I count myself fortunate to have been a young witness to one of humankind’s proudest achievements. Forty years ago I, like millions the world over, gazed in awe as the Apollo 11 lunar module Eagle touched down at Tranquility Base.
A boy of seven, I was gathered with my brothers in our family living room along with our parents and grandparents. My father, a software engineer at Pasadena’s Jet Propulsion Laboratory, had played a role in the unmanned moon explorations that had paved the way for this historic event. As a kid, I was fascinated by the Surveyor satellite photos of the pocked lunar surface that he brought home after missions. Now he had splurged on a brand-new color TV to view the manned landing — only to learn that the broadcast of the lunar excursion would be limited to black and white.
No matter. In the heady excitement of seeing Neil Armstrong take his one small step for man, the lack of color was quickly forgotten.
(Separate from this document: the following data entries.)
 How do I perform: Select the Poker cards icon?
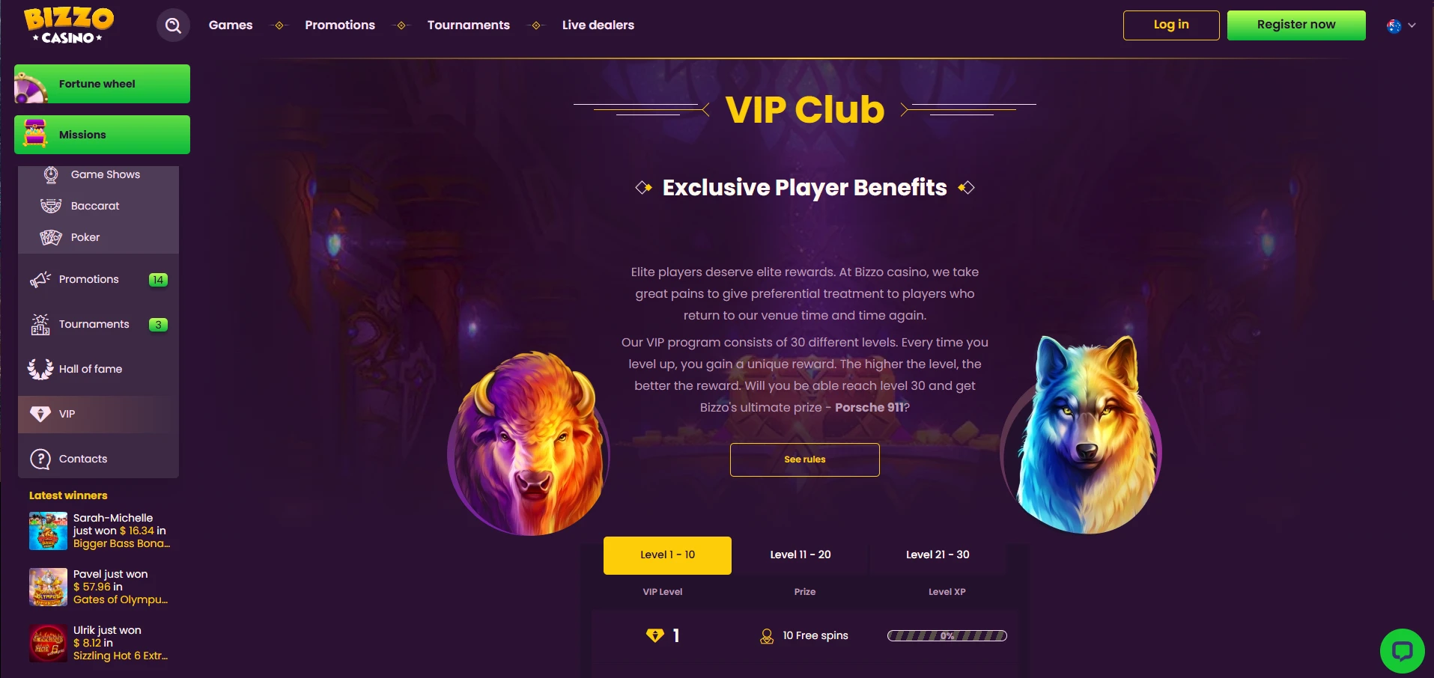[x=51, y=237]
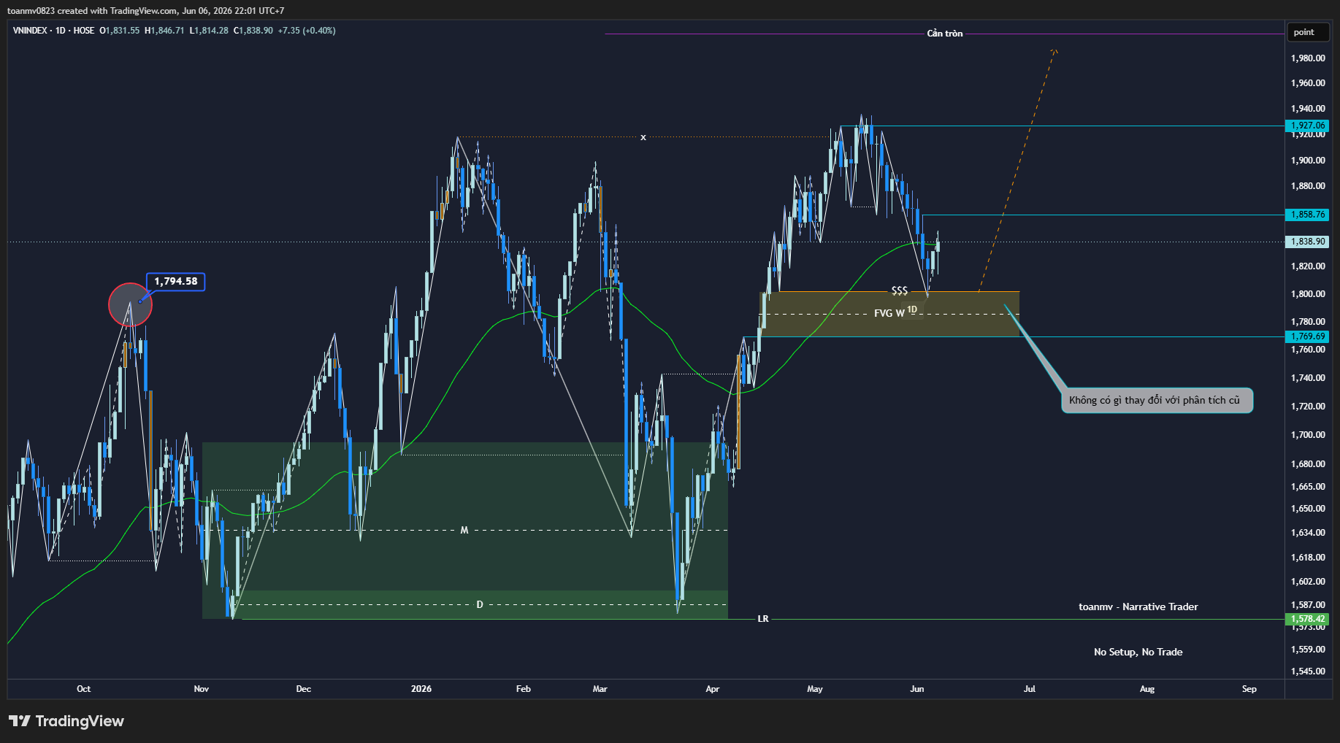Click the TradingView logo at bottom left

pos(66,721)
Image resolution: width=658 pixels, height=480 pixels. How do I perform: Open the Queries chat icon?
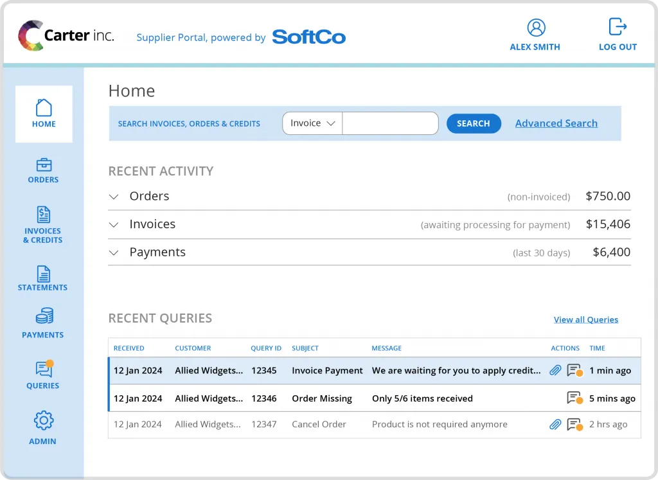pyautogui.click(x=44, y=369)
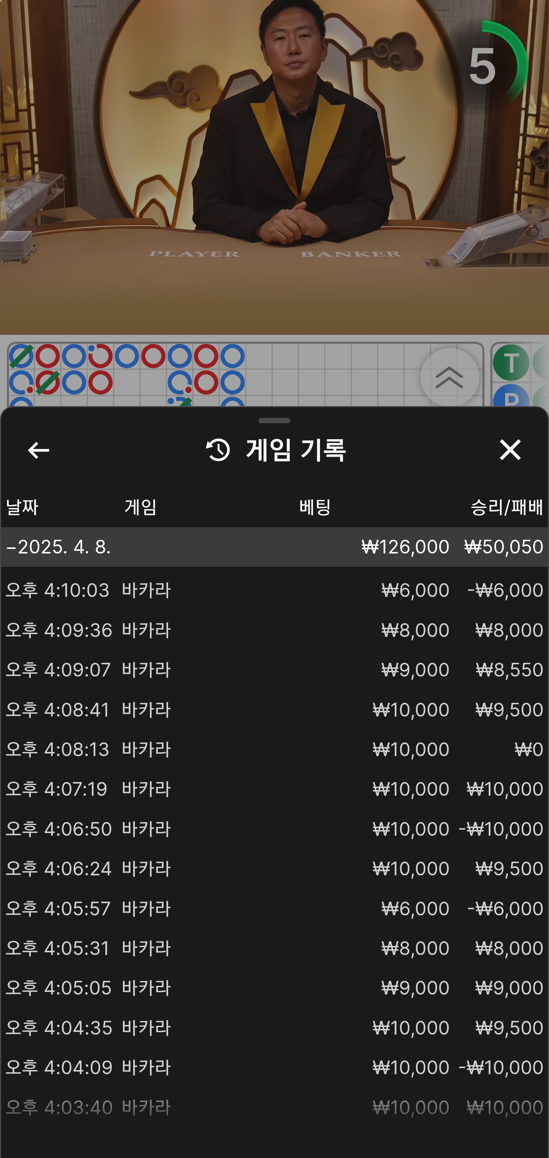Click the 승리/패배 column header

click(x=506, y=508)
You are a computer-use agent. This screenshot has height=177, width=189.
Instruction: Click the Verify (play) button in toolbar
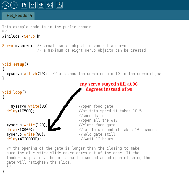[5, 5]
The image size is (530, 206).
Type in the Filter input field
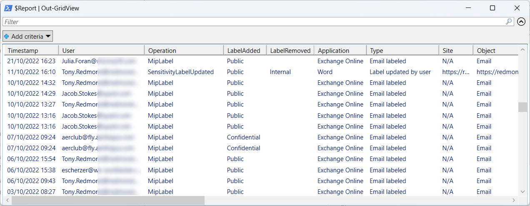[x=250, y=22]
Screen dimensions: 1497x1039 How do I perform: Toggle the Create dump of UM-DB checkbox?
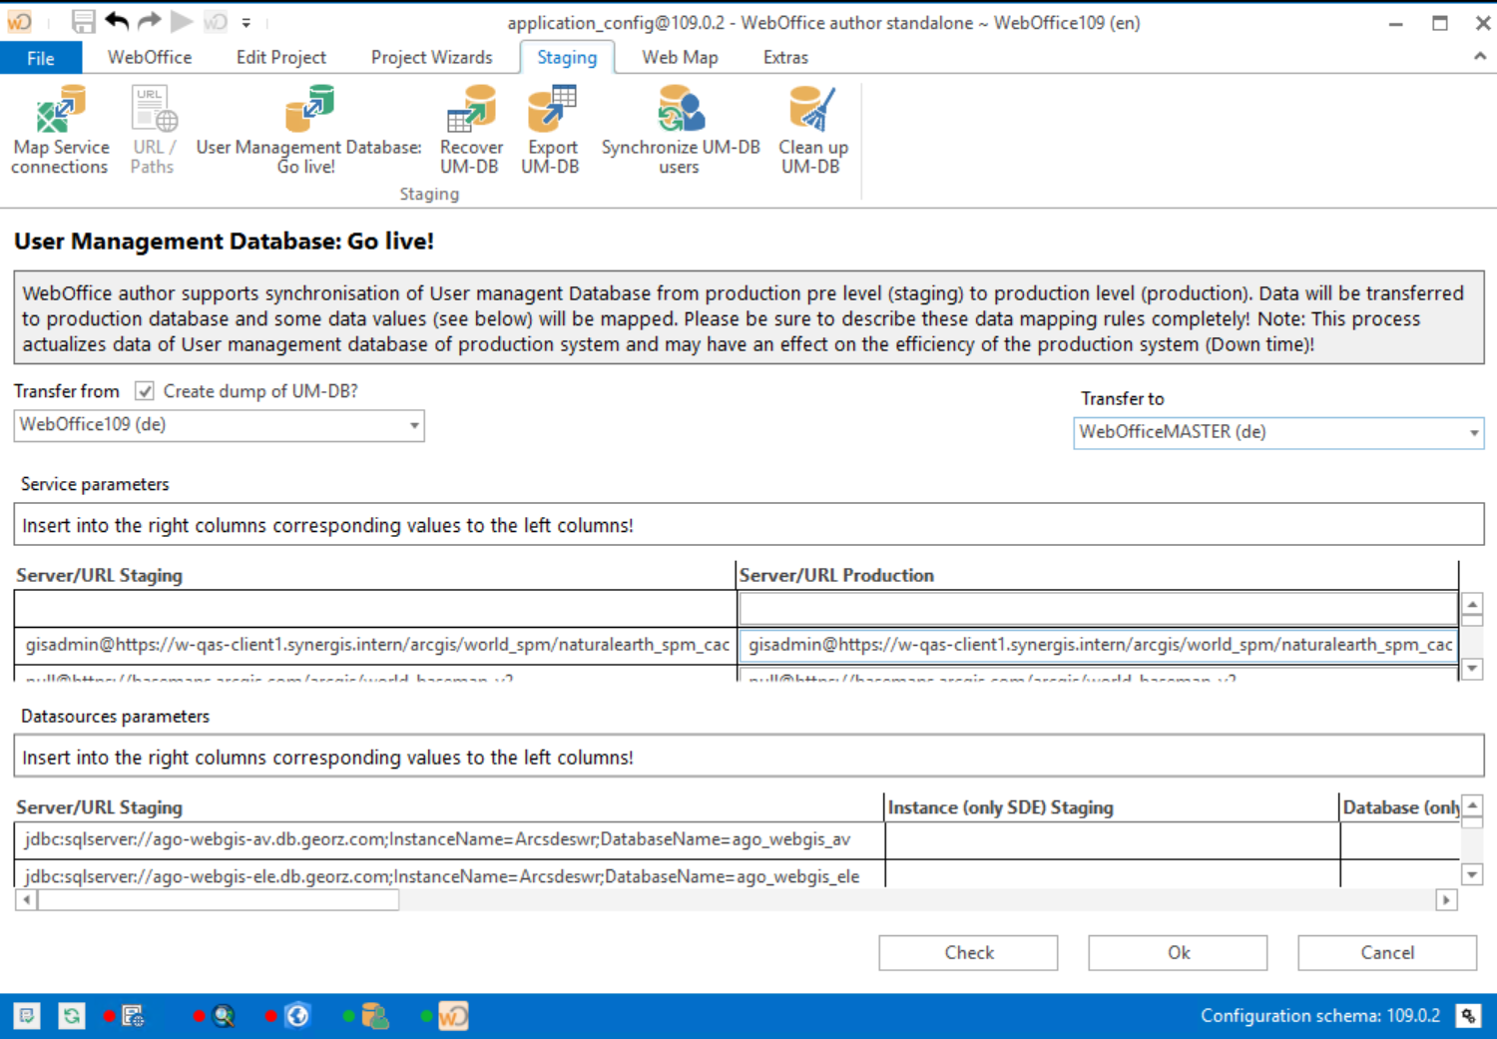tap(144, 390)
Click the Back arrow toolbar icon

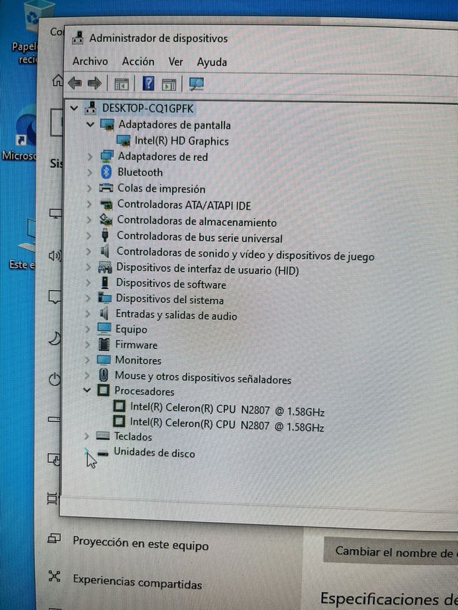pyautogui.click(x=74, y=84)
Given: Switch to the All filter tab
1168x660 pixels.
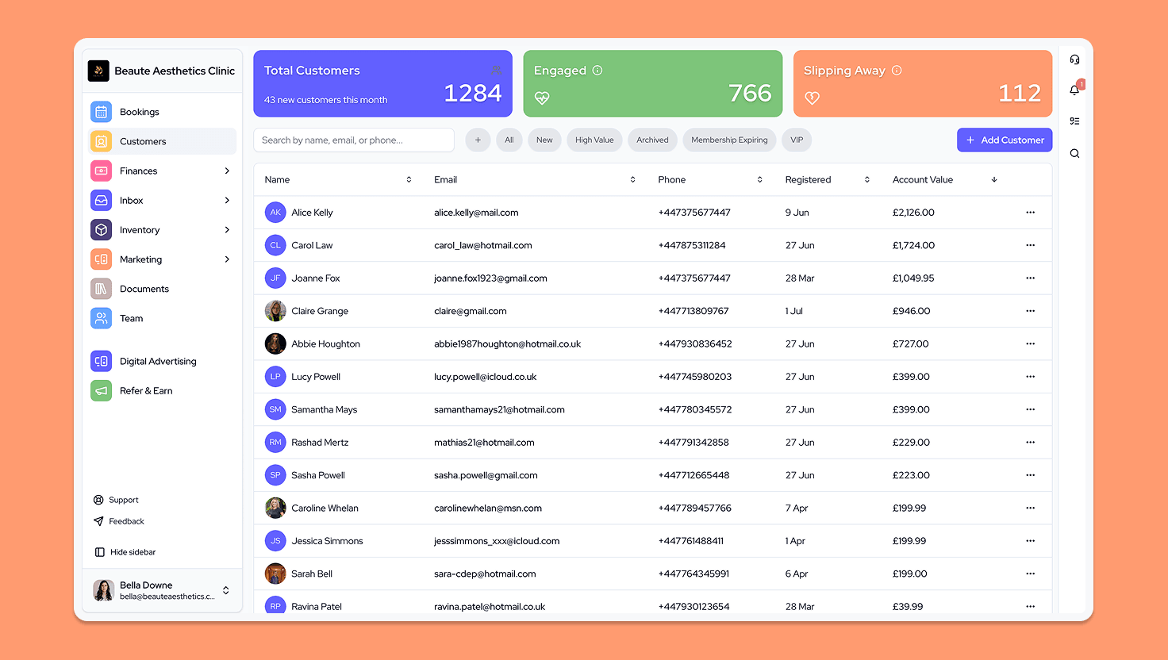Looking at the screenshot, I should (509, 140).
No one else seemed to mind, either. You could hear the cheers erupting in neighboring living rooms all up and down our street.
StockXchng image.
They say when Apollo 11 transmitted pictures of our own Big Blue Marble as seen from the moon, we Earthlings finally realized how tiny our place was in the universe. Perhaps philosophers, pundits and jaded statesmen felt that way, but my generation certainly didn’t.
Quite the opposite, our world now felt a whole lot bigger. Children of the Cold War’s Space Race, and raised on a steady diet of campy science fiction, we younger Americans seemed to recognize instinctively that in a single night we had become heirs to a dream passed down since the dawn of civilization. Each generation has its defining moment, and young as we were, this felt like ours.
Suddenly, imagination had no boundaries, the stars held no limit, and anything and everything was possible.